BEGIN Excerpted data

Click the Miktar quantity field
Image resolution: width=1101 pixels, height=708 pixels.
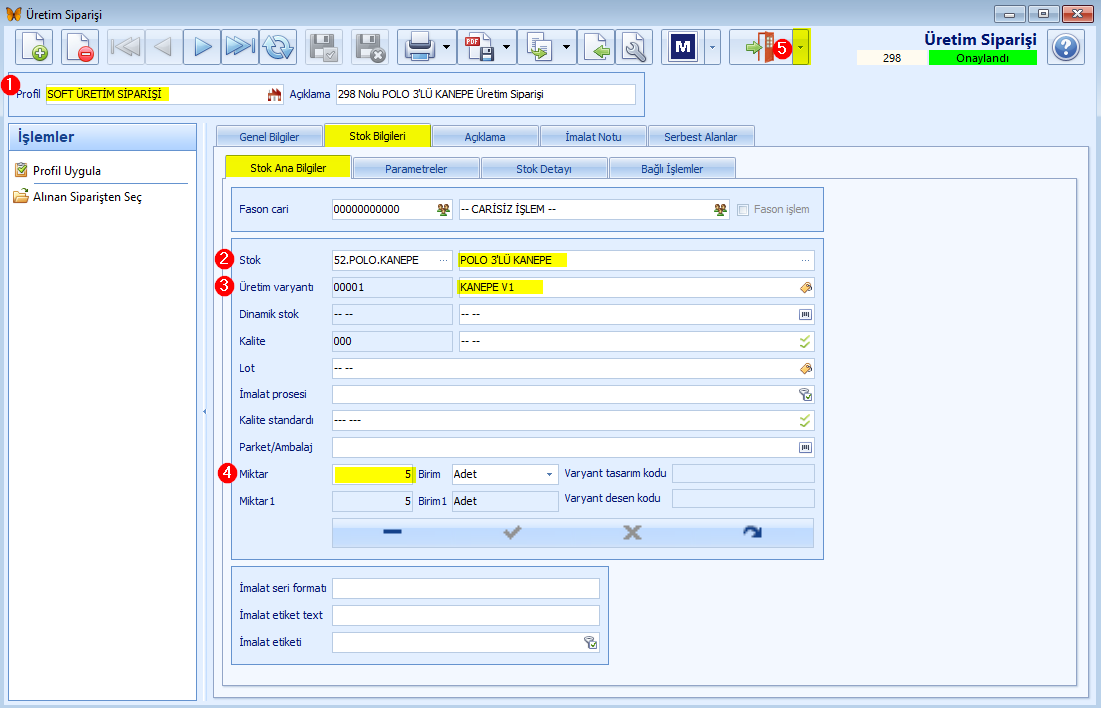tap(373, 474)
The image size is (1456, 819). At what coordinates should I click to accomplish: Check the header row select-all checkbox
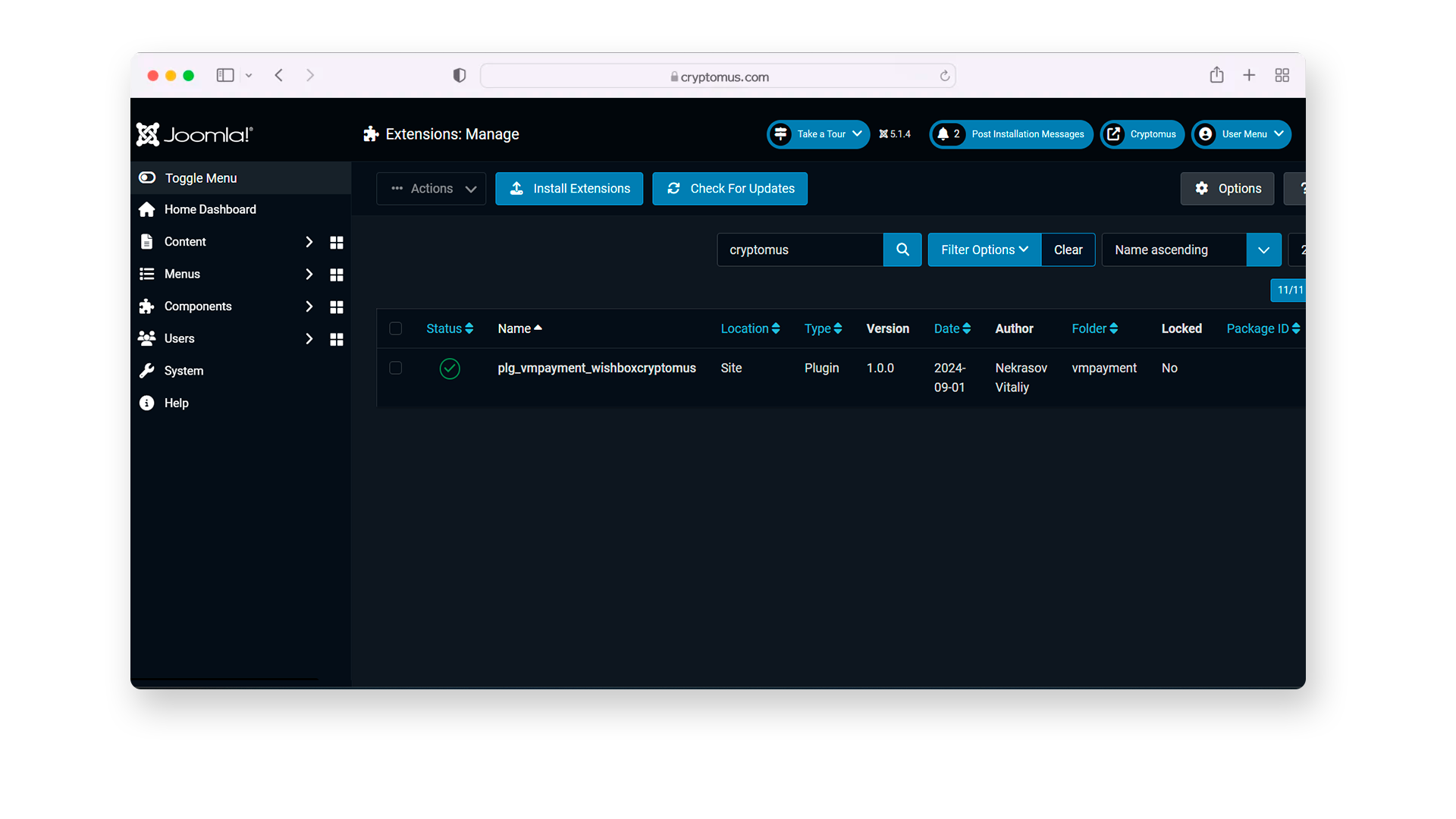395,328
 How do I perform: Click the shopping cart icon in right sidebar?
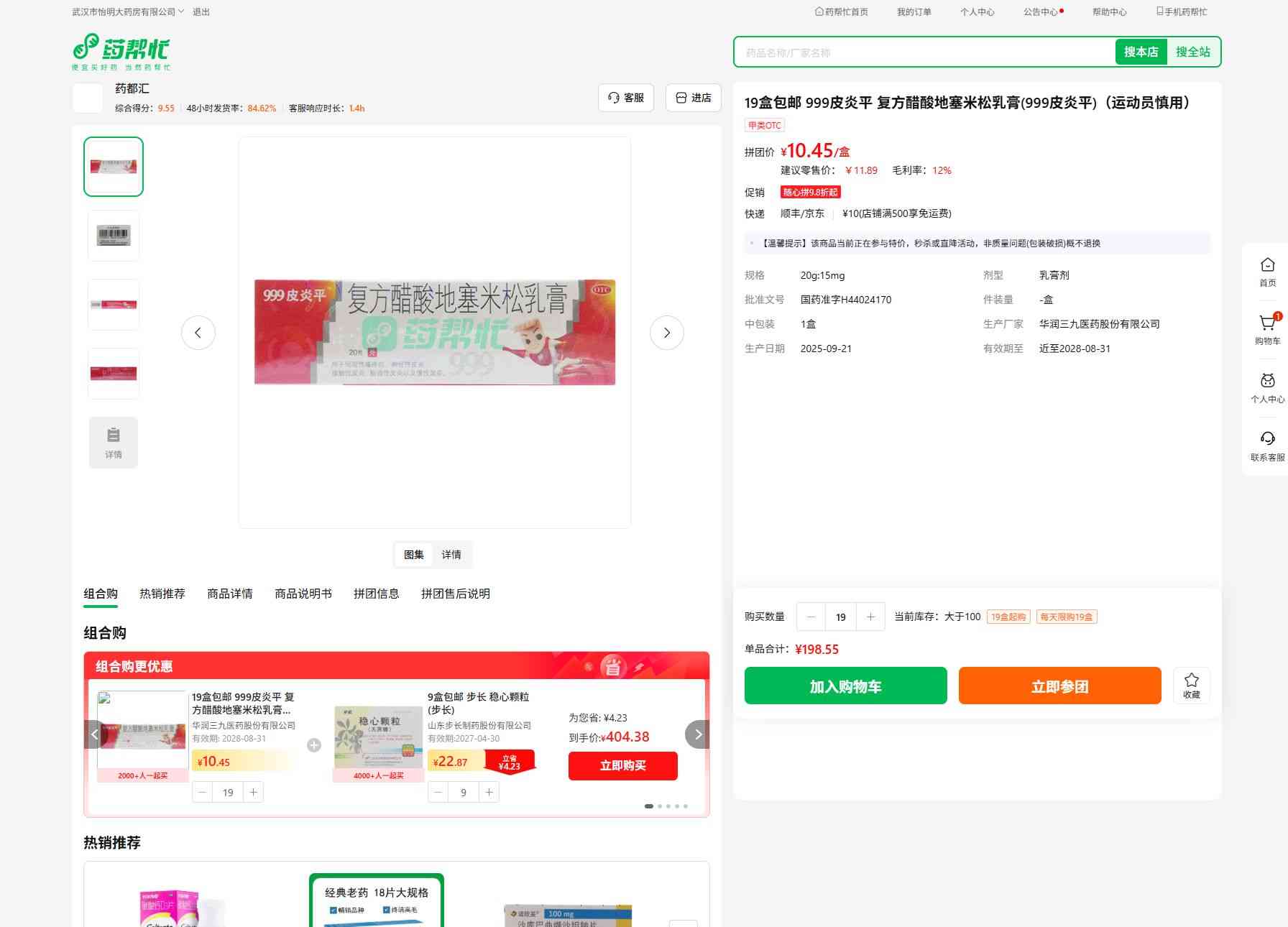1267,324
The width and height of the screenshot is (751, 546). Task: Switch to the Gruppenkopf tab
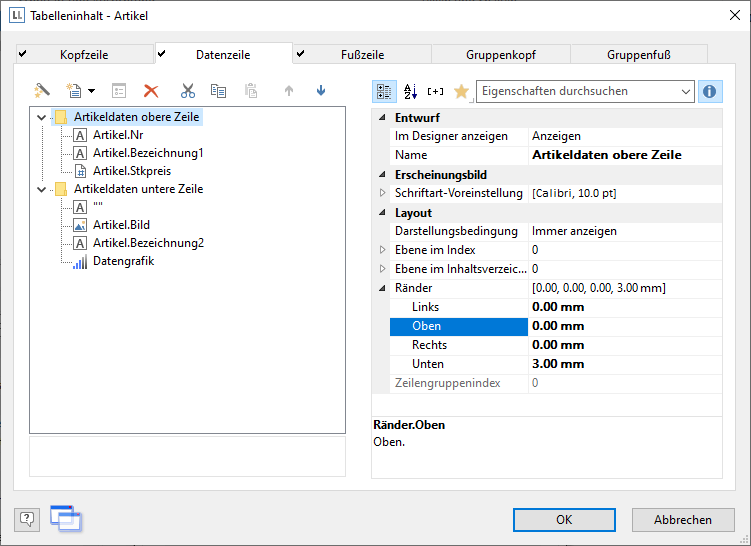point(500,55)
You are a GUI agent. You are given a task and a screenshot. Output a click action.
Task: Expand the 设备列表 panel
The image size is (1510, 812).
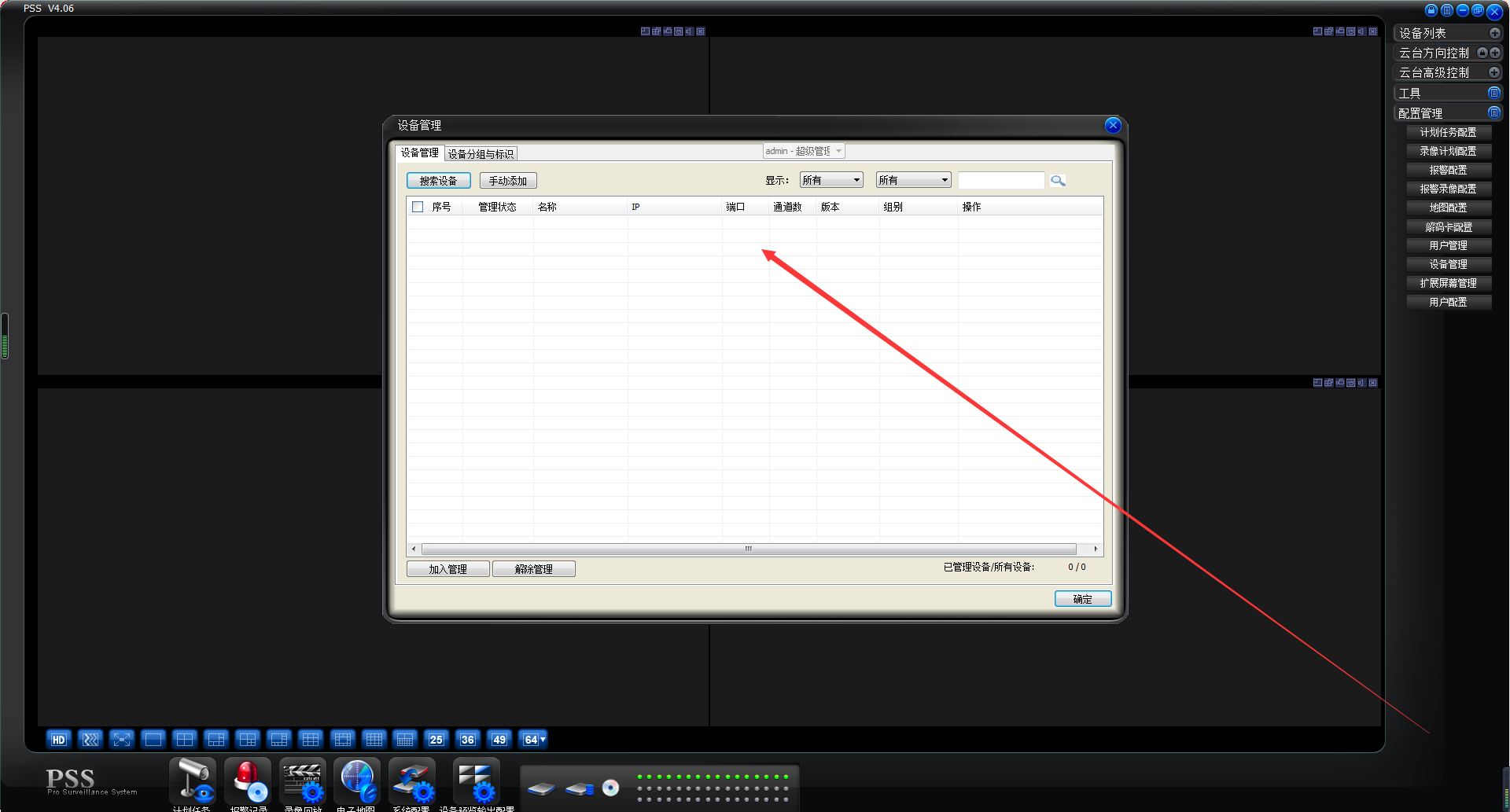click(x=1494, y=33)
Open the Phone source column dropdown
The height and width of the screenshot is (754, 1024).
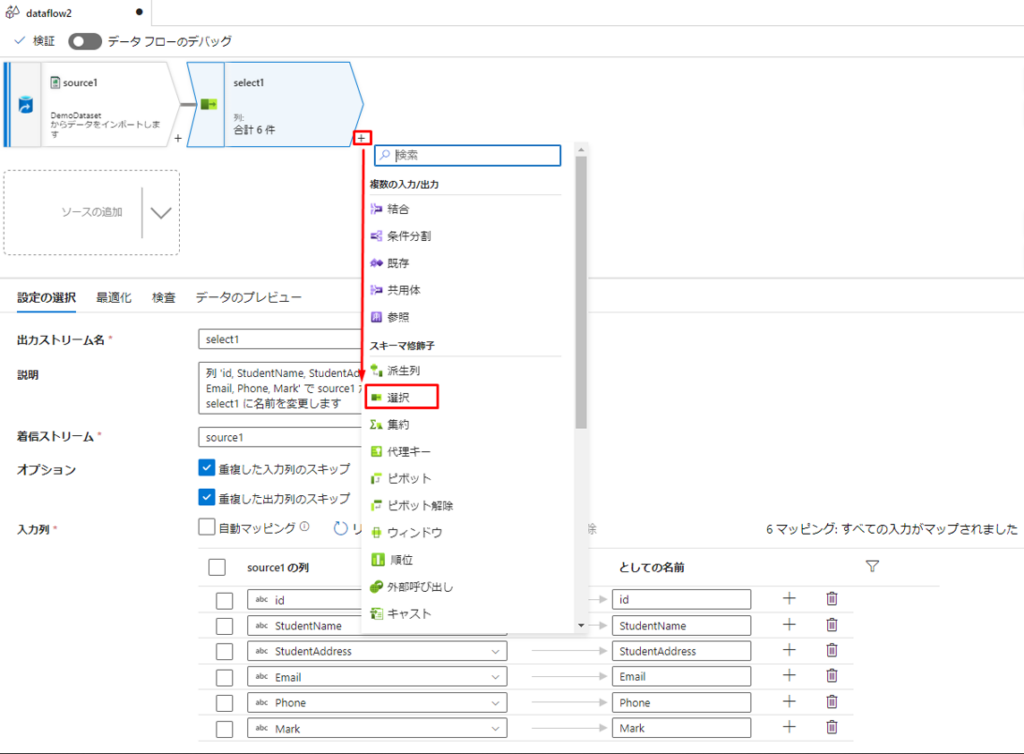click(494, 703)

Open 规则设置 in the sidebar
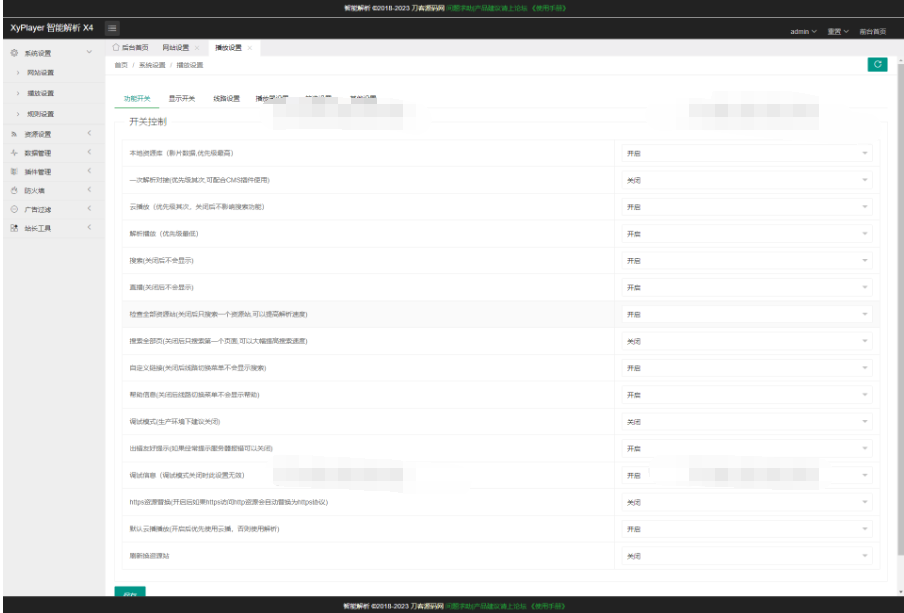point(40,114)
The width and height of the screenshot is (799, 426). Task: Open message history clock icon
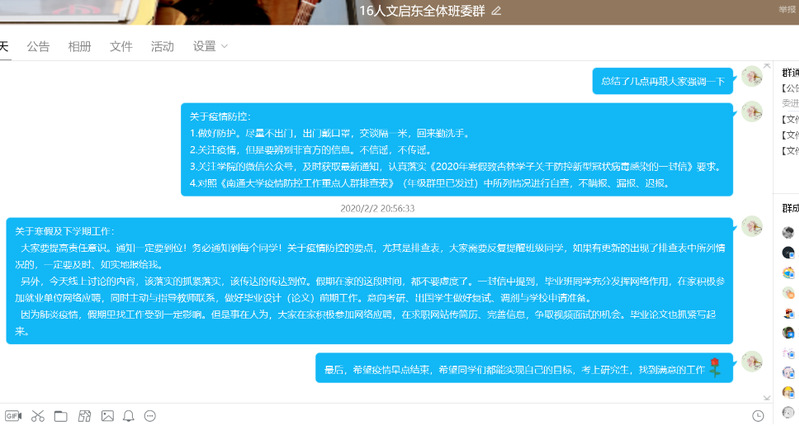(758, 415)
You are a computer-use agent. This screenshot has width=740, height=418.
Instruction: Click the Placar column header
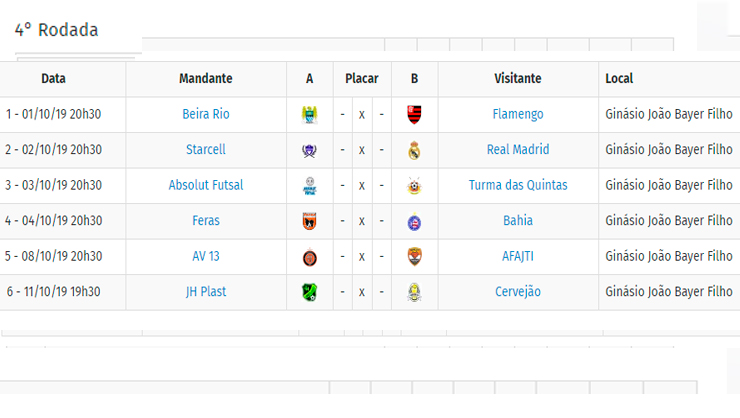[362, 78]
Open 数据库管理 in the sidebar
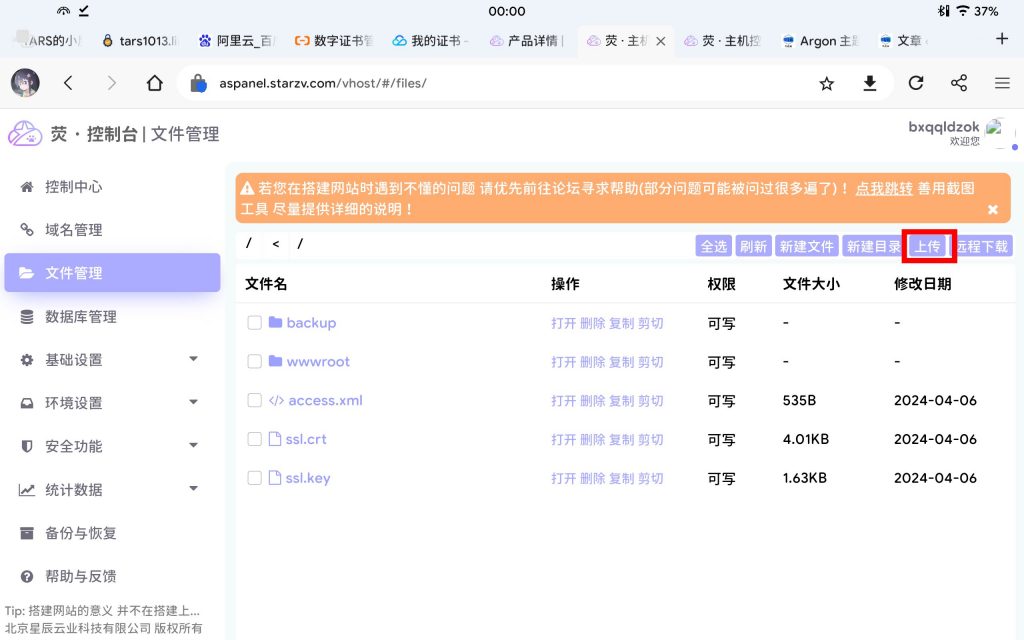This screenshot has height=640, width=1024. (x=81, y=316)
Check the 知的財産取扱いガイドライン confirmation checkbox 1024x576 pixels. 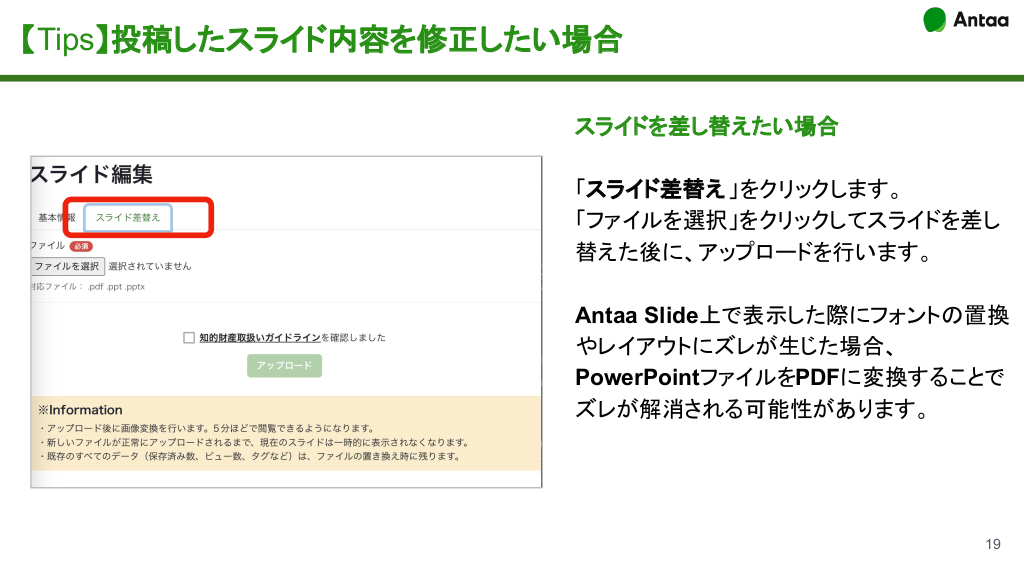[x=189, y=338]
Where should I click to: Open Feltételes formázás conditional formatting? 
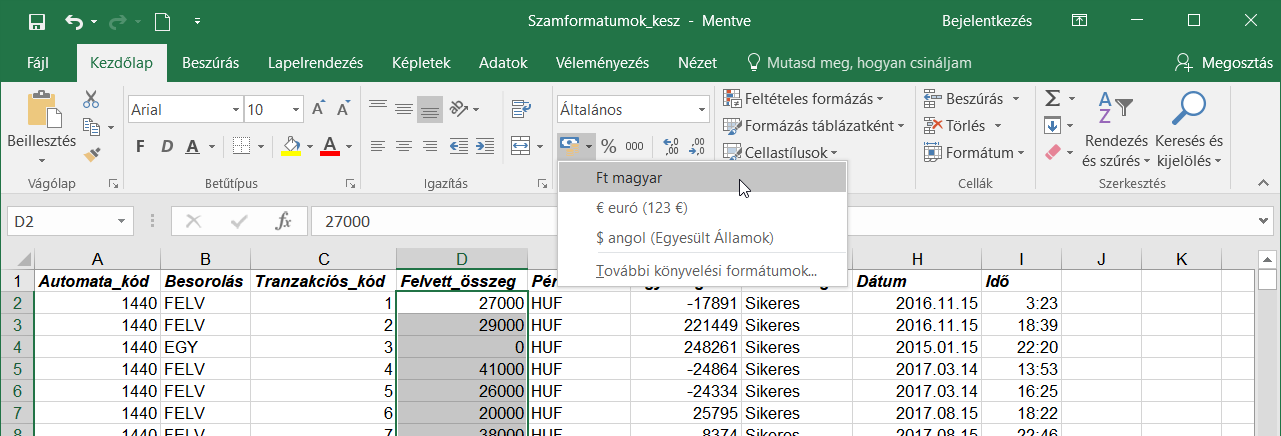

END Excerpted data

**Work task**
Among the entries, how many lines carry "agent"? Reply with a number and nothing else.

**Answer to the problem**
2